On pense à toutes les émotions qui y ont été vécues dans les derniers jours et qui se déchargent en fumée dans l’atmosphère, à tous les êtres chers salués et remerciés au ciel, à notre message pour mamie écrit sur le bois, au départ de mamie et au fait qu’elle n’est plus là pour qu’on lui raconte tout. Ça flambe fort. La chaleur du feu est intense. Le temple s’illumine, puis s’effondre. Un voisin commence à jouer du violoncelle. Ça rend le moment très émouvant.

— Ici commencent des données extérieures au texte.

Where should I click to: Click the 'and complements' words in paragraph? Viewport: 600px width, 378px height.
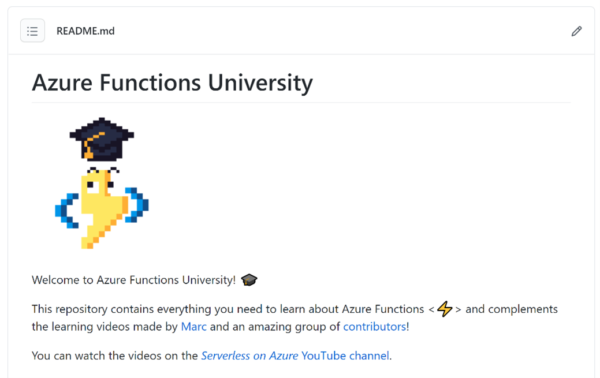[511, 309]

Après plus d’une heure, le feu s’est calmé et on laisse la foule s’approcher. Un cercle se crée juste autour du feu. Les gens marchent, prient, dansent, chantent, rient, pleurent. Certains font des rituels. C’est très intense. La chaleur est intense. Le moment est intense. C’est vif et étourdissant. On reste un long moment autour du feu en silence, même si c’est inconfortable. Puis, on se retire lentement.
On va danser à un dj set de tribal electro malade qu’on trouve au milieu de nulle part, caché dans la nuit. On danse longtemps et pieds nus, complètement libres. Nos esprits et nos corps sont légers.

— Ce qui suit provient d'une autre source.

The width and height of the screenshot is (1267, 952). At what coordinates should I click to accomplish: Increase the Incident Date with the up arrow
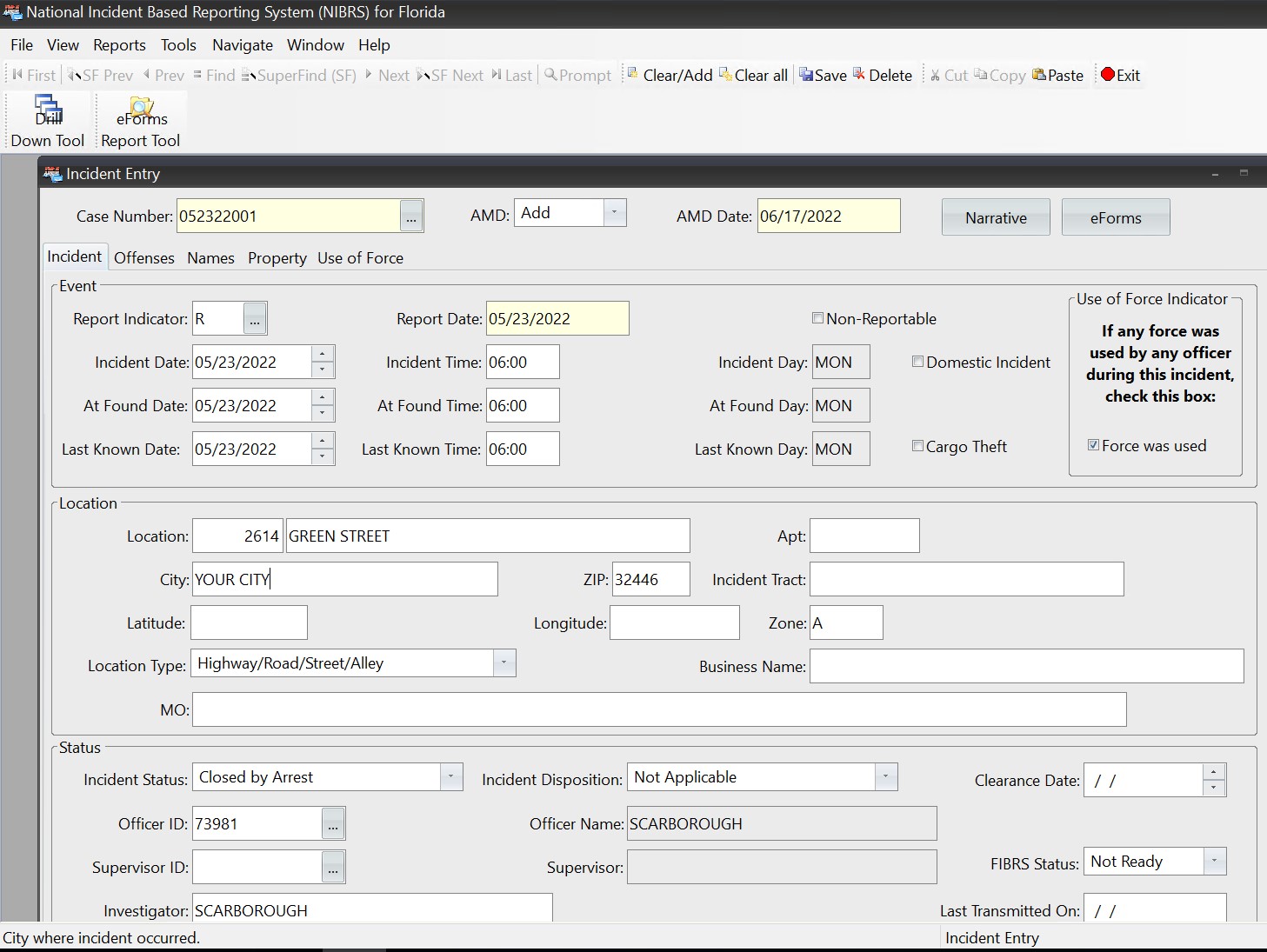point(323,354)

Sur le retour, on passe par le camp de Mikey Mike, qui nous offre une montre artisanale qu’il a fabriquée. Il a remplacé le cadran par celui du burn et elle allume de toutes les couleurs. C’est super gentil ! On mange des grilled cheese assis sur le sol en regardant les étoiles puis on va dormir quelques heures.
Lundi 1er septembre : Déjà la fin
On se lève à 4h du matin. C’est l’heure de sortir du désert. On voit plein d’autres gens qui partent. On se grouille. On a été un peu traumatisés par l’attente pour entrer à BRC et on essaie d’améliorer l’expérience pour l’exodus. Ça fonctionne. On sort après environ trois heures d’attente.
S’en suit un road trip absolument fou à travers déserts, montagnes et forêts. On traverse quelques villages du wild wild wild West.
On s’arrête à nouveau à des bains thermaux avec de l’eau chaude remplie de minéraux. On trippe sur notre plan, c’est tellement parfait pour nous qui ne nous sommes pas douchés depuis plus d’une semaine. Bien sûr on est avec plein d’autres burners ! Tout le monde tout nu et le party continue. Les gens nous font rire, mais on est aussi un peu désespérés d’être propres et au calme. Le bien que fait l’eau chaude minérale sur mon corps est indescriptible. On reste longtemps partout.
Notre plan original incluait de reprendre la route en début de soirée pour s’approcher le plus possible de Vancouver, notre destination finale qui est encore loin, mais on cancelle à la dernière seconde. Le repos est nécessaire.
On sait que les prochains jours seront remplis de défis: Sim re-commence l’école, tout est sale dans la van, Rose a pris un peu de retard au travail…mais ce recul sur nos vies nous a fait tellement de bien qu’on se sent prêts à tout affronter, même un monde sans mamie. On a débloqué des chakras et on se sent sur une autre vibration. Ça se rapproche du bonheur absolu; celui qui est conditionnel à rien et qui provient de l’intérieur de nous-même. On se sent grandis, fatigués mais l’âme reposée et surtout choyés et inspirés.